Lanabecestat
- Names: Systematic IUPAC name (1,4-trans,1'R)-4-methoxy-5''-methyl-6'-[5-(prop-1-yn-1-yl)pyridin-3-yl]-3'H-dispiro[cyclohexane-1,2'-indene-1',2''-imidazol]-4''-amine

Identifiers
- CAS Number: 1383982-64-6;
- 3D model (JSmol): Interactive image;
- ChEMBL: ChEMBL3989948;
- ChemSpider: 58177815;
- KEGG: D10946;
- PubChem CID: 67979346;
- UNII: X8SPJ492VF;
- CompTox Dashboard (EPA): DTXSID101352158 ;

Properties
- Chemical formula: C_{26}H_{28}N_{4}O
- Molar mass: 412.537 g·mol^{−1}

= Lanabecestat =

Lanabecestat (formerly known as AZD3293 or LY3314814) is an oral beta-secretase 1 cleaving enzyme (BACE) inhibitor. A BACE inhibitor in theory would prevent the buildup of beta-amyloid and may help slow or stop the progression of Alzheimer's disease.

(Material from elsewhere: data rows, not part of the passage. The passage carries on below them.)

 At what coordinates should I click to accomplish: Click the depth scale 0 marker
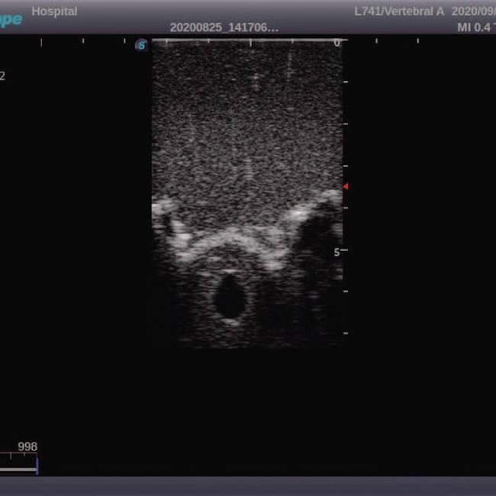click(337, 43)
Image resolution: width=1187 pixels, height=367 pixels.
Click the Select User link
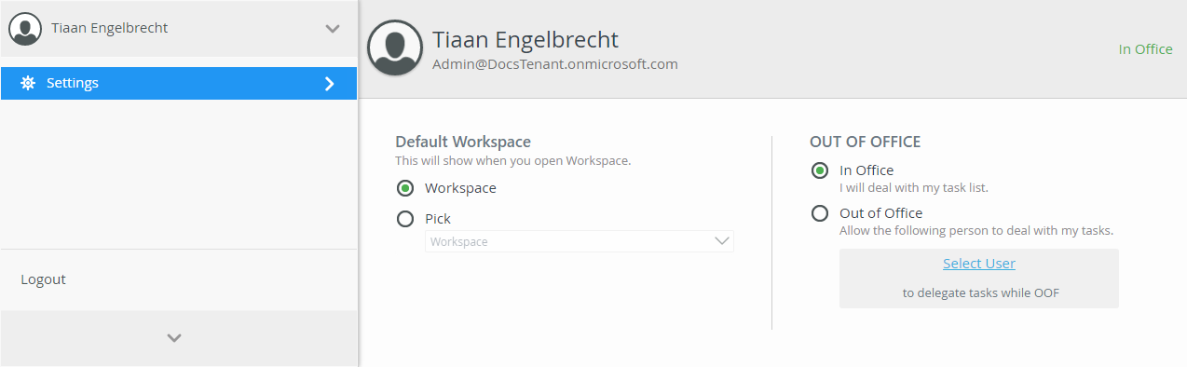click(x=979, y=264)
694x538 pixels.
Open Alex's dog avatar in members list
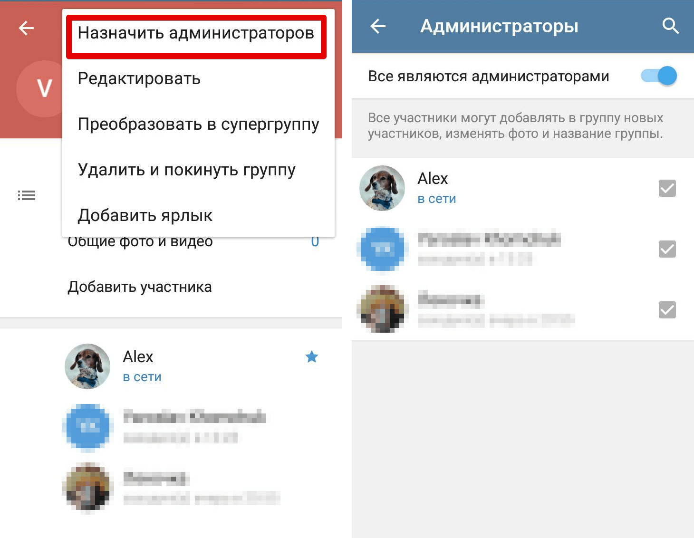tap(87, 366)
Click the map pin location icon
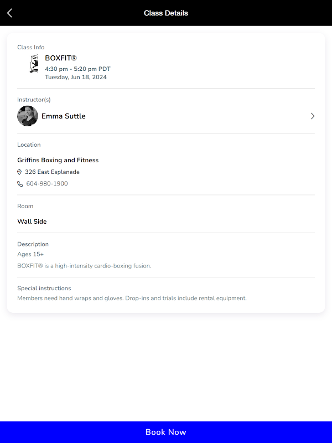 click(x=20, y=172)
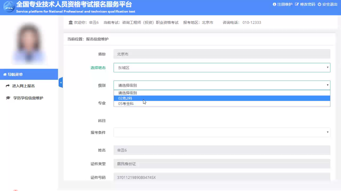The image size is (341, 191).
Task: Click the PTA platform logo
Action: pos(8,7)
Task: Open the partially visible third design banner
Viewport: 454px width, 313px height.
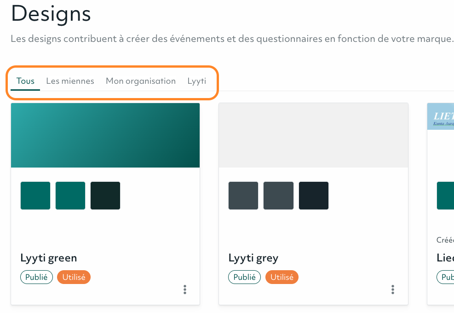Action: (x=441, y=116)
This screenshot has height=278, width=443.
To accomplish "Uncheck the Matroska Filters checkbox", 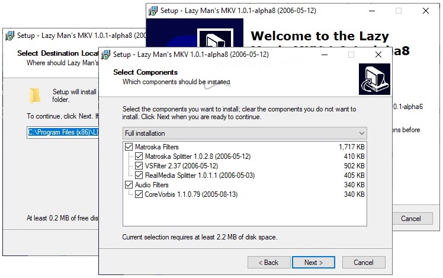I will (x=129, y=146).
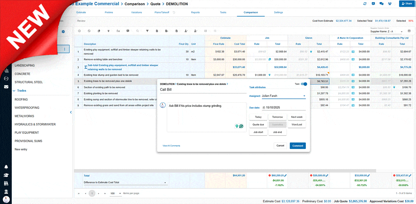The width and height of the screenshot is (416, 204).
Task: Select the filter funnel icon in the toolbar
Action: pyautogui.click(x=147, y=31)

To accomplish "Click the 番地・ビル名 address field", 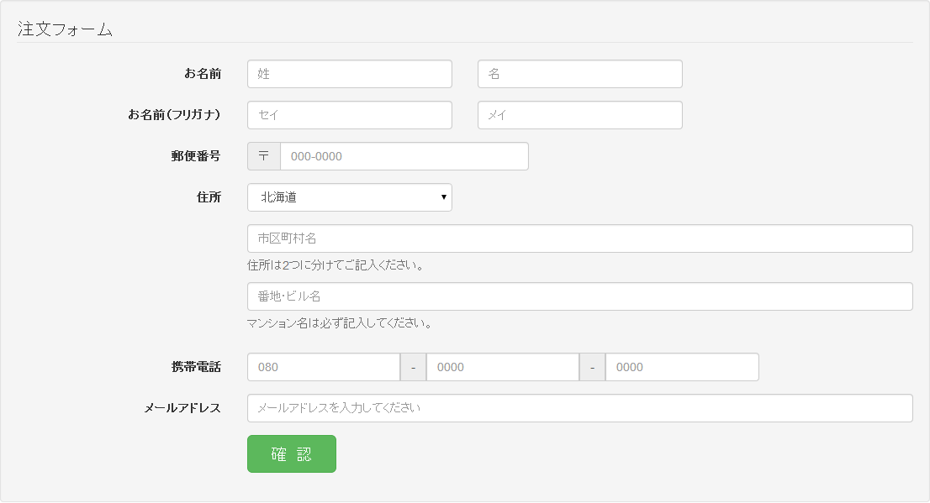I will (x=579, y=296).
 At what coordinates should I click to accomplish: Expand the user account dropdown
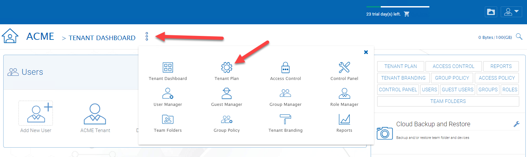tap(511, 12)

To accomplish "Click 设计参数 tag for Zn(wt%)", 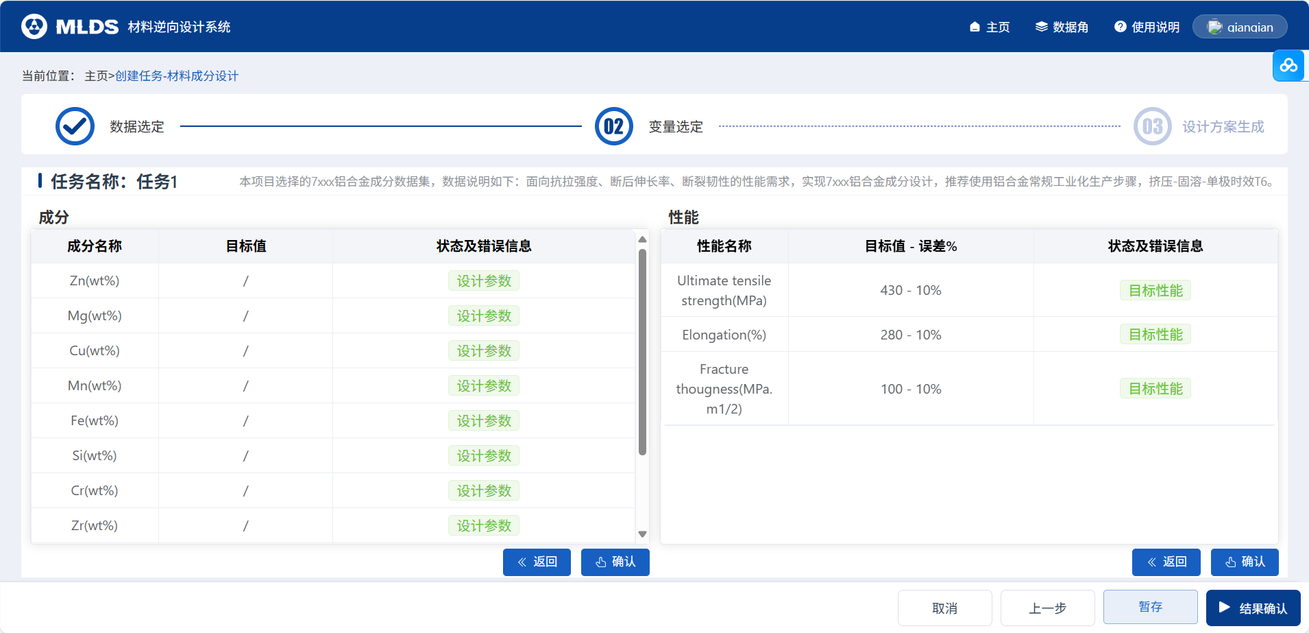I will point(484,280).
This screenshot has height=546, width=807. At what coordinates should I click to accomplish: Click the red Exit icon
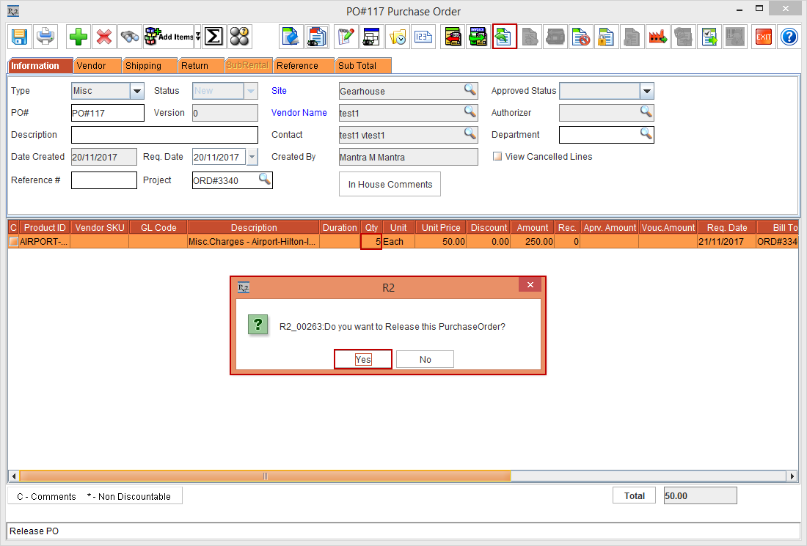(764, 36)
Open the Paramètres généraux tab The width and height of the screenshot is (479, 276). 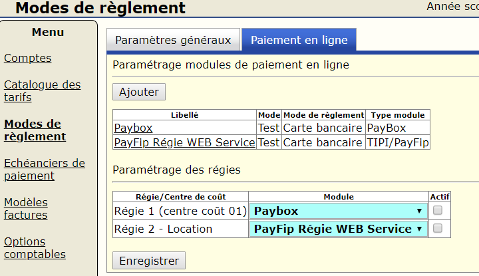coord(173,40)
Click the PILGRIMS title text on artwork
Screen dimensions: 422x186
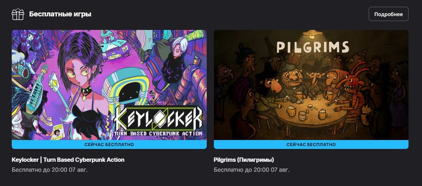click(x=313, y=47)
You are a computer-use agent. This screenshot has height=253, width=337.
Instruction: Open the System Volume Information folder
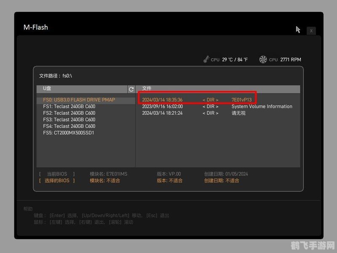pyautogui.click(x=262, y=107)
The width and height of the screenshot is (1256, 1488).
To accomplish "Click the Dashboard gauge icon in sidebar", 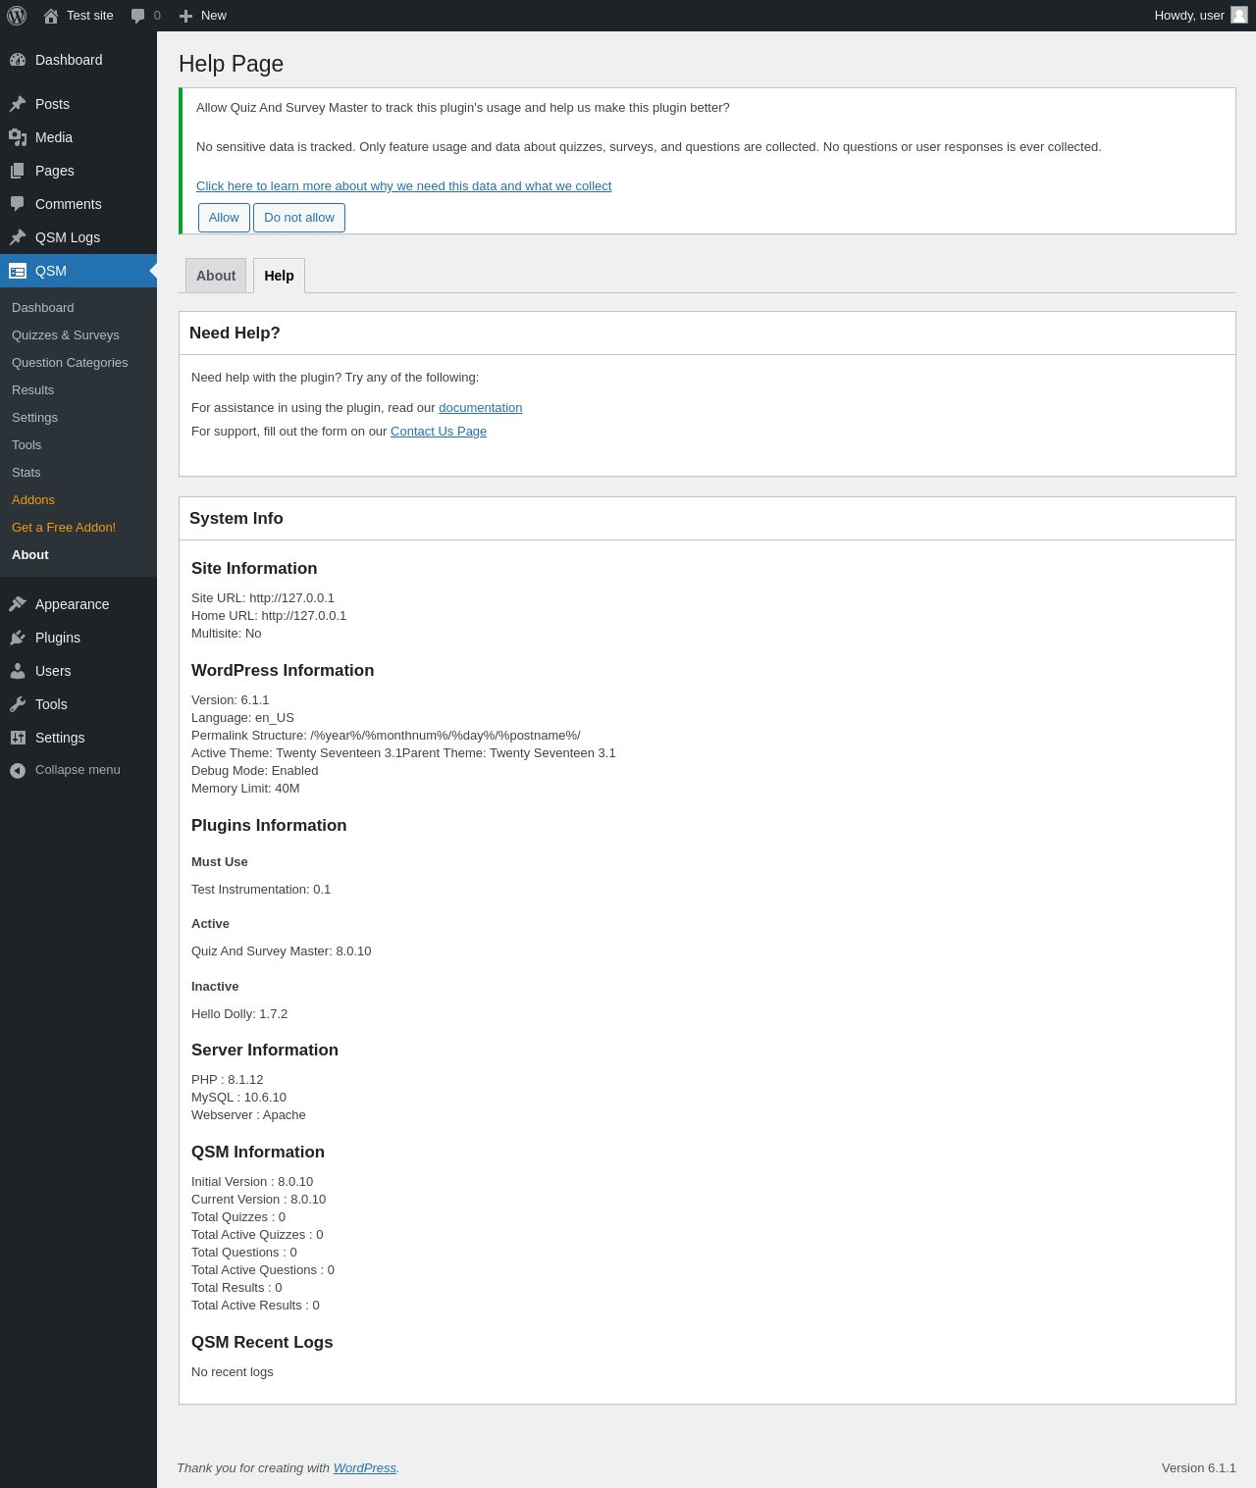I will tap(18, 60).
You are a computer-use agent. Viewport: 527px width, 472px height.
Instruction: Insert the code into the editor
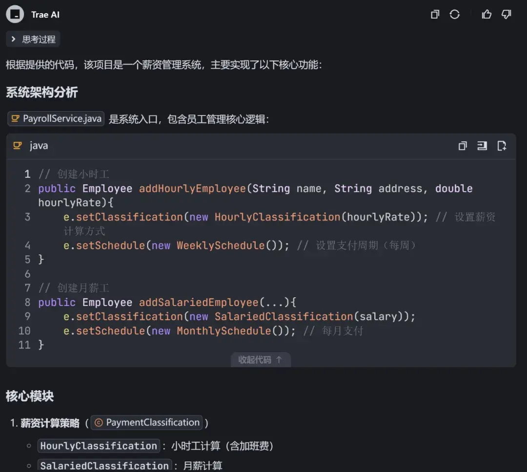click(x=482, y=145)
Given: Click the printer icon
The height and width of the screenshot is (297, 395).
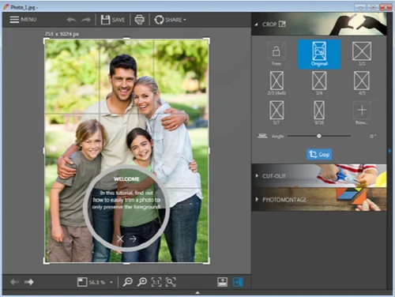Looking at the screenshot, I should pyautogui.click(x=140, y=20).
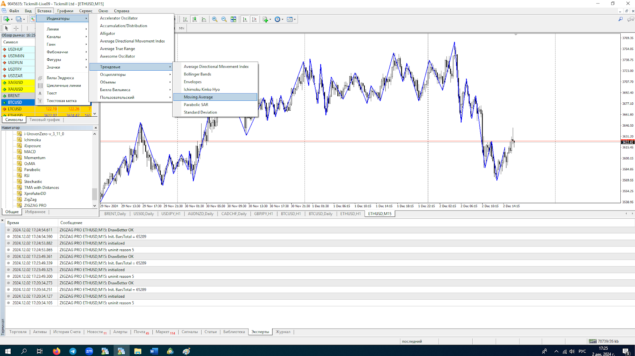Switch to the BTCUSD,Daily chart tab
This screenshot has width=635, height=356.
tap(320, 214)
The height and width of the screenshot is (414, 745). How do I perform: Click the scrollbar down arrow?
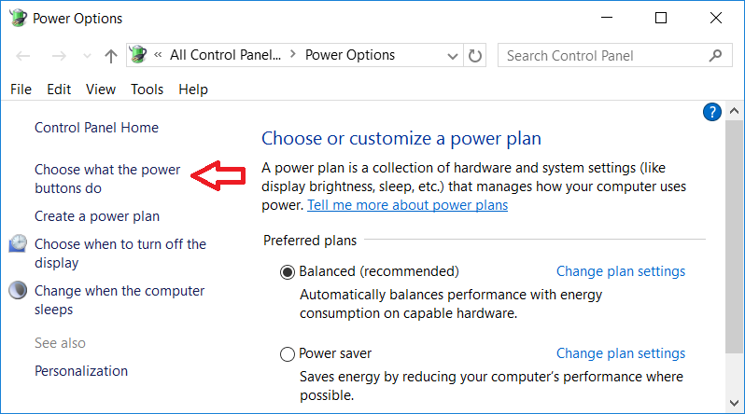pyautogui.click(x=734, y=403)
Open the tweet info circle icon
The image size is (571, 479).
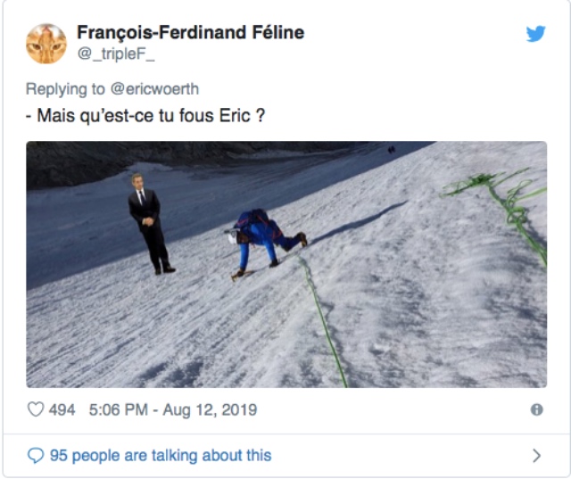click(536, 409)
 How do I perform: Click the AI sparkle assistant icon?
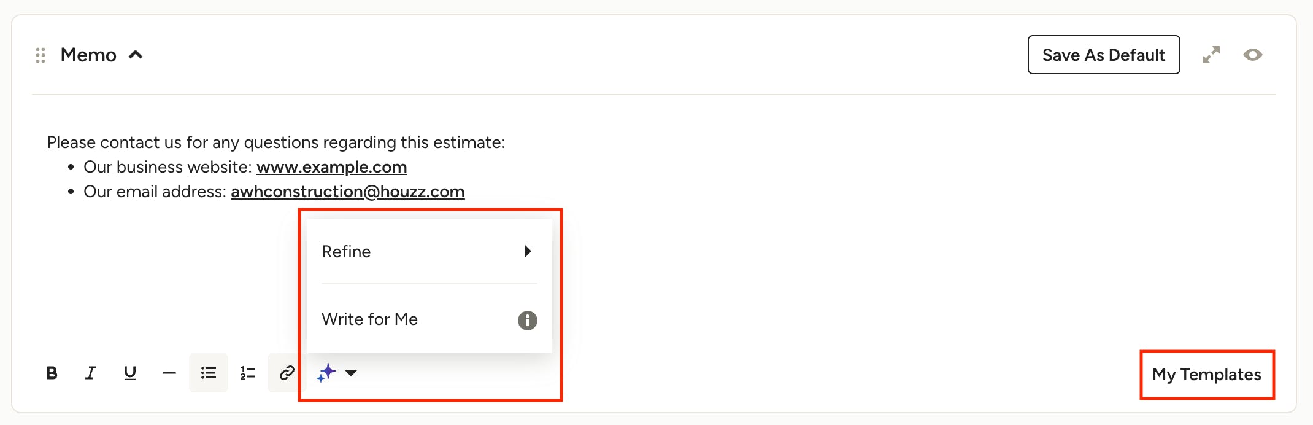326,373
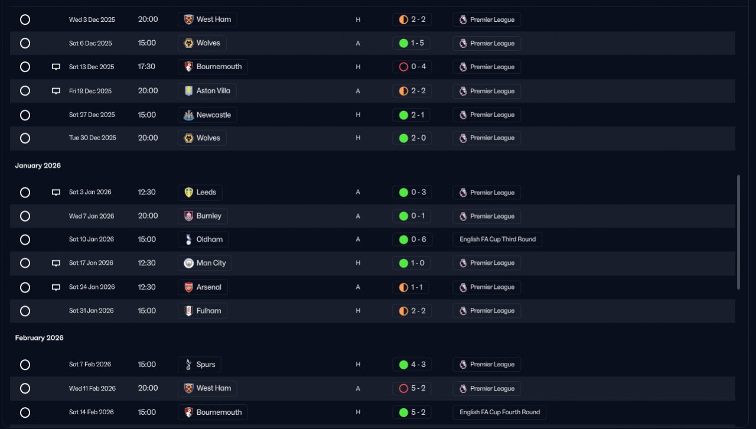Click the January 2026 month heading
The width and height of the screenshot is (756, 429).
pyautogui.click(x=38, y=165)
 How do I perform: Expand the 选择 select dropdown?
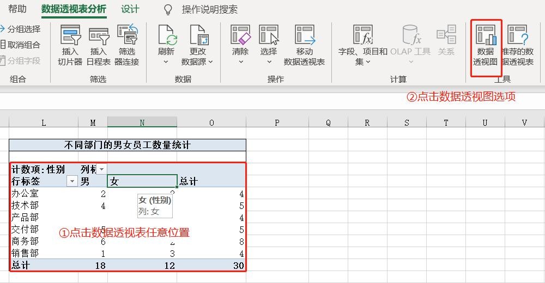point(269,61)
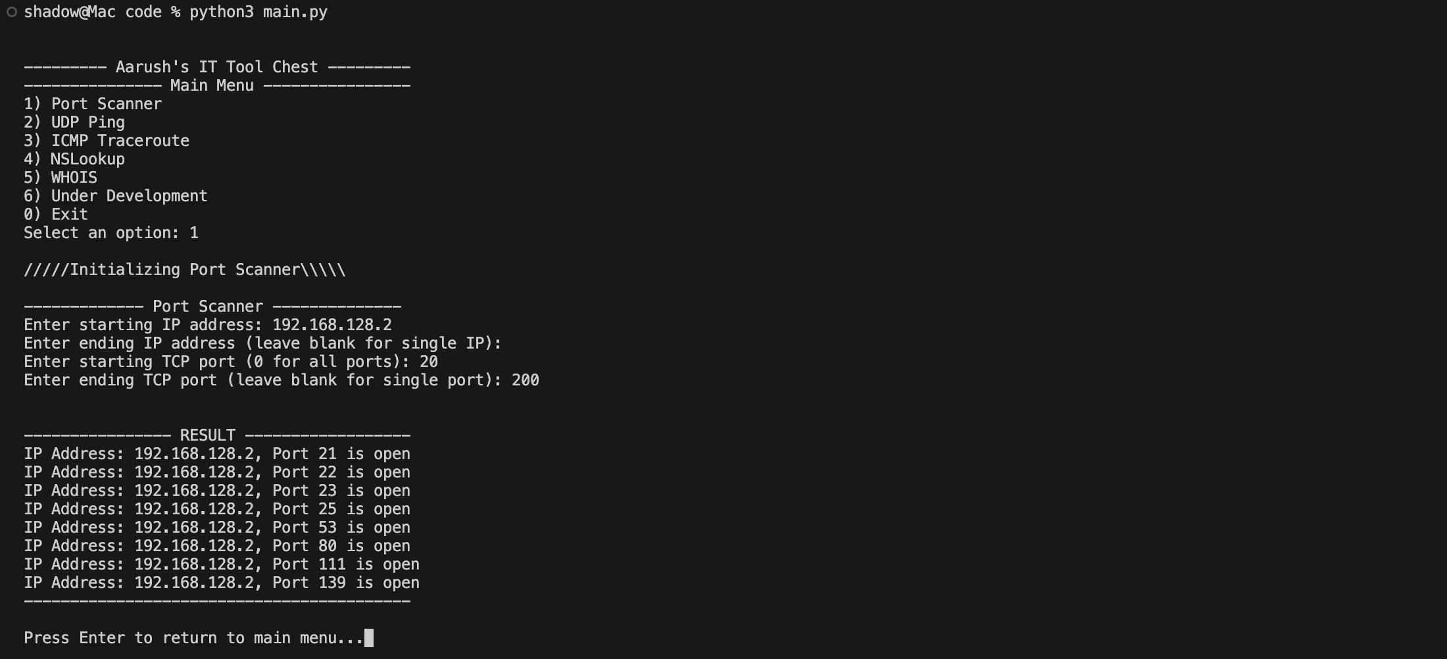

In September 2014, AstraZeneca and Eli Lilly and Company announced an agreement to co-develop lanabecestat. A pivotal Phase II/III clinical trial of lanabecestat started in late 2014 and is planned to recruit 2,200 patients and end in June 2019. In April 2016 the company announced it would advance to phase 3 without modification. AstraZeneca and Eli Lilly announced in August 2016 that they received FDA fast track designation for lanabecestat. On June 12, 2018, Lilly and AstraZeneca announced that the two ongoing Phase III clinical trials for lanabecestat were not likely to meet their primary endpoint and that all current trials would be stopped due to futility.